Universities should require every student to take a variety of courses outside the student's field of study.
Write a response in which you discuss the extent to which you agree or disagree with the claim. In developing and supporting your position, be sure to address the most compelling reasons and/or examples that could be used to challenge your position.
After undergoing a marathon journey from primary to high school and then to university, students are confronted by another dilemma: how to strike a balance between their majors and courses in other fields. A similar quandary must have perplexed educators for decades as they grappled with designing university courses. While at first glance it may seem appealing to require students to take various courses outside of their fields of study, I remain doubtful of such a proposal. If we hastily carry out the advice, it would probably jeopardize education’s purpose of facilitating students’ well-roundedness.

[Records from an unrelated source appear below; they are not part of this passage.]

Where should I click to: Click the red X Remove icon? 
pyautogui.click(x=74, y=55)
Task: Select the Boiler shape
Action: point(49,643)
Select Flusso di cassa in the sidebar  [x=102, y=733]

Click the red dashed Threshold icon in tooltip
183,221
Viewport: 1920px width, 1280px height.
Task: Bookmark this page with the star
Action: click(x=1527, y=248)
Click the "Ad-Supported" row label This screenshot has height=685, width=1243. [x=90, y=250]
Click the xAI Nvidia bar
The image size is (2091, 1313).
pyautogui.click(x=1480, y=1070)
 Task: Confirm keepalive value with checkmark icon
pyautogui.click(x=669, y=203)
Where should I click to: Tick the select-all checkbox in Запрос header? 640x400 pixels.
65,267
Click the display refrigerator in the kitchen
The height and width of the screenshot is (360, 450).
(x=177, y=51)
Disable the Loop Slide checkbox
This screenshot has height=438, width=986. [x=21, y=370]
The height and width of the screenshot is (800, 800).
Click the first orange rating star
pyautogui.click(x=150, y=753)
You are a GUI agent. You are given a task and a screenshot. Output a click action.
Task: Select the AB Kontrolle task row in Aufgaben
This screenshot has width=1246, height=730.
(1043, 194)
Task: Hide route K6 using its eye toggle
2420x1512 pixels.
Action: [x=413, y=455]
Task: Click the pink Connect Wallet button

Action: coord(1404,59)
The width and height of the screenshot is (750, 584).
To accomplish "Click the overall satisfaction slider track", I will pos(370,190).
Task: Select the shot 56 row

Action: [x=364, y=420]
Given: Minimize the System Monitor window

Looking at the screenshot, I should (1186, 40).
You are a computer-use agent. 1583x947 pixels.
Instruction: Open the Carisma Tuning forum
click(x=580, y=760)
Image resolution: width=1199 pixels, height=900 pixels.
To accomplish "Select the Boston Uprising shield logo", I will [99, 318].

Advocates of this claim will reject my position. They argue that knowledge gained from other fields contributes to innovative approaches to understanding the majors. The blending of different methodologies from various fields exemplifies this argument. For supporting examples, we can no further turn to the cooperation of linguistics and literature and the combination of math and economics. What bind these pairs are similar methodologies. By transferring a methodology from one field to another, students are able to understand the essence of both fields and this leads to the emergence of creative ideas and more profound understanding. However, not all fields relate as readily as the aforementioned pairs, so we cannot expect to apply principles from any field to another. Therefore, only when the courses share similar methodological principles can the author’s recommendation come into effect.
Opposition to my argument also comes from current students’ limited range of knowledge and narrow horizons. From this point of view, university students should be equipped with holistic capabilities in diverse fields so that they can better accustom themselves to diverse work in the future. In modern society, we are not surprised to encounter a professional lawyer who excels at public speaking; nor will it shock us when a mathematician assumes the role of a philosopher. An abundance of these generalists demonstrates the very advantage of a mastery of comprehensive skills and expertise. Nevertheless, I argue that generalists choose to be excellent, but are not required to be. It is their insatiable desire for knowledge that drives them to conquer new fields one after another, and it is their proficiency in the previous fields that enables them to excel in the new ones. Students nowadays are exceedingly short of time and universities should foster, in most circumstances, specialists rather than generalists. Consequently, while we welcome generalists, it might be more reasonable if we step back from the decision requiring students to choose courses in various disciplines, and adopt an alternative policy: encourage them to take extra courses and do whatever we can to facilitate this process.
Although I maintain that encouraging course selection may function better than a mandatory requirement, some people may dispute my position. They claim that the latter overshadows the former in terms of efficiency, since sluggishness is human nature and it is only through compulsory course requirements that students will really make progress in their major fields. The beginning of every course, they argue, inevitably stumbles on questioning and even emphatic repudiation; however, such questioning and repudiation will be followed by subsequent acceptance and students will quickly absorb new knowledge. Consistent might this claim appear with the reality, I tend to say that students do not learn for the sake of learning, and instead they learn in order to pass tests. Whatever form is used to test students, be it an exam, a paper submission or group work, students always tend to focus on the test itself, but not on the accumulation of knowledge. Without adjusting students’ attitude towards learning, the introduction of various new courses will remain well-intentioned but will inevitably result in a meaningless struggle against the exam-oriented education system.
Taking extra courses outside one’s original field goes far beyond the decision of whether or not to take them, but raises more fundamental and far-reaching issues. We may tentatively implement the issue’s recommendation, but a complete change in the design of university courses requires more careful consideration.